[RECORDS FOR PROCESSING — start]
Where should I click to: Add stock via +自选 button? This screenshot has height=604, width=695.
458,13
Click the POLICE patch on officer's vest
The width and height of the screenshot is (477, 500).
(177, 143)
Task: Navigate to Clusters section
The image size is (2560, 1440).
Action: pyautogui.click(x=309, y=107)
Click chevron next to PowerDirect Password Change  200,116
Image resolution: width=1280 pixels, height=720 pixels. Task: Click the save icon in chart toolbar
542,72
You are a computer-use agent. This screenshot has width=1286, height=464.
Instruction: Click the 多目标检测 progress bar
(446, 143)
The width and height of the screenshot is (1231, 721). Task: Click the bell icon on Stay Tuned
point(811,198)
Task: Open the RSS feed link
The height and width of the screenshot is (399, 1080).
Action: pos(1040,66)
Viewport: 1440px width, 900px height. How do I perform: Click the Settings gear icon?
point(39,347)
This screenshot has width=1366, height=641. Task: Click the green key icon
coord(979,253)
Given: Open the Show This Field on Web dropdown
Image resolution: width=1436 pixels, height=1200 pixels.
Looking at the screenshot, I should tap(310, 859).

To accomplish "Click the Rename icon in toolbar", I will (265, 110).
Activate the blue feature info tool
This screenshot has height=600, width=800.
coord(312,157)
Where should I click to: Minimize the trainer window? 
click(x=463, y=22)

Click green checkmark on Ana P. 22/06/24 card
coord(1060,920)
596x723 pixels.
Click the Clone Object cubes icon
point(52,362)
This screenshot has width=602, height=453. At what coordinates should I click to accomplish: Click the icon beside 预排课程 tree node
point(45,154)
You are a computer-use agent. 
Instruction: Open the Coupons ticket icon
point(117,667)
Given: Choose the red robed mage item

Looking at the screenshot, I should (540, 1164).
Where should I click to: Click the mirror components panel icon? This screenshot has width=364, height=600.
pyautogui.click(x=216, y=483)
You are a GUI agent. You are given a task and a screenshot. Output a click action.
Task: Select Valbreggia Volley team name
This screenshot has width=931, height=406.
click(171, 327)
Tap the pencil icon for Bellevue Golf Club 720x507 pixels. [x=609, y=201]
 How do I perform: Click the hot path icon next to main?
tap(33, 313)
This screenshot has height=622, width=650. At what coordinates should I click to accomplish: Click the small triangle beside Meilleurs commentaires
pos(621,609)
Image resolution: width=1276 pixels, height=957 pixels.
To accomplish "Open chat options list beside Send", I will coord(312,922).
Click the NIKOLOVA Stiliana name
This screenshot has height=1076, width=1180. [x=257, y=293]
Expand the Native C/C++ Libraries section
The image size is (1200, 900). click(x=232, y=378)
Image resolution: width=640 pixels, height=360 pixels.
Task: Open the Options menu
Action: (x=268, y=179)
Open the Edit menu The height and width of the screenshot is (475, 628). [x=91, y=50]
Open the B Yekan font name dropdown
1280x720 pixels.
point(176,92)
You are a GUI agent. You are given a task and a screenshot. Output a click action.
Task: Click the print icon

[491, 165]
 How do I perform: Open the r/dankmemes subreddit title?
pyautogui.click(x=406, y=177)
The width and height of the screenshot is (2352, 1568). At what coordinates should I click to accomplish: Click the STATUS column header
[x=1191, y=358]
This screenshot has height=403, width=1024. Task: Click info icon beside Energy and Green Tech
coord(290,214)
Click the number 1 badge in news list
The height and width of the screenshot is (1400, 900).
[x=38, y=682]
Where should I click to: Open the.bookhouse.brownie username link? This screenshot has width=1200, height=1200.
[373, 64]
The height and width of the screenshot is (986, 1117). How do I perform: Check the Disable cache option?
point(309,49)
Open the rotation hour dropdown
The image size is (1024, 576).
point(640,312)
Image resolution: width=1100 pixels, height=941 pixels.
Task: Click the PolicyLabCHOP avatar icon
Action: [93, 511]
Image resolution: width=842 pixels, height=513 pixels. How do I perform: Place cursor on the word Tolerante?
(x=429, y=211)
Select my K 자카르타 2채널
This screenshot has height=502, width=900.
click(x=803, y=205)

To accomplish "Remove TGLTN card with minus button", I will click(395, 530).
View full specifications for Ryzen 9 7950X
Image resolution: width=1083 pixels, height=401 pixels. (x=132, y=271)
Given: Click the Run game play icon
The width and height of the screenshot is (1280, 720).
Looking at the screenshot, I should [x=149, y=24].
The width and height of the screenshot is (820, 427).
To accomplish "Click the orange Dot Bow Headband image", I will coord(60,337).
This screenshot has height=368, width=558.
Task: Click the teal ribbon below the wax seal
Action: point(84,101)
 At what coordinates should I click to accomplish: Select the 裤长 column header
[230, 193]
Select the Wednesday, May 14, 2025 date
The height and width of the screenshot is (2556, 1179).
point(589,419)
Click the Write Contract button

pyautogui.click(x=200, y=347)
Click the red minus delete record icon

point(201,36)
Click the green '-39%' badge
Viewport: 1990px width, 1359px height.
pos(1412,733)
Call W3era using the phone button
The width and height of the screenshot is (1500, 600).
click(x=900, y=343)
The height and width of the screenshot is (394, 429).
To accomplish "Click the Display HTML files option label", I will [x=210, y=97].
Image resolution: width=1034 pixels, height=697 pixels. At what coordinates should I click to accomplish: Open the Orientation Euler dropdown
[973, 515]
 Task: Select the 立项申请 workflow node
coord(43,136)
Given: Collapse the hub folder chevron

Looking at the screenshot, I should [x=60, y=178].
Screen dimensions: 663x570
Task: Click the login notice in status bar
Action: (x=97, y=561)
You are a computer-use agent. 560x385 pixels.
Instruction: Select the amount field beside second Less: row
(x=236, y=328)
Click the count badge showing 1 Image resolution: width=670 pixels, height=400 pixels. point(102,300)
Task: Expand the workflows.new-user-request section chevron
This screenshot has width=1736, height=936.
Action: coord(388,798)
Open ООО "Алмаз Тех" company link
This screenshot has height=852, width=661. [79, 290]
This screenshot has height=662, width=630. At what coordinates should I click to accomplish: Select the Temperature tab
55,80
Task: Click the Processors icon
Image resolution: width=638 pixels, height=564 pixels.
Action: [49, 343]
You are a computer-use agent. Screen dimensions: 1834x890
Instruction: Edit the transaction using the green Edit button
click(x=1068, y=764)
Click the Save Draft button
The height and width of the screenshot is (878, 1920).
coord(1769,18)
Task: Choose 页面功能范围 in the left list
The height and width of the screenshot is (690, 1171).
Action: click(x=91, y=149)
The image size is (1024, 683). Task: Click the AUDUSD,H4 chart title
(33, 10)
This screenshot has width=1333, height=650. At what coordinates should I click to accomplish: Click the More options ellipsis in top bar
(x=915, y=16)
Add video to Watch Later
[RECORDS FOR PROCESSING — finish]
Where a line of the data holds the word "computer", copy that line.

__FINISHED TASK__.
You are a computer-use agent. This screenshot has width=1286, height=464.
You are a computer-use agent. 
You are a computer-use agent. 560x385 pixels.
You are a computer-use agent. Screen dimensions: 1834x890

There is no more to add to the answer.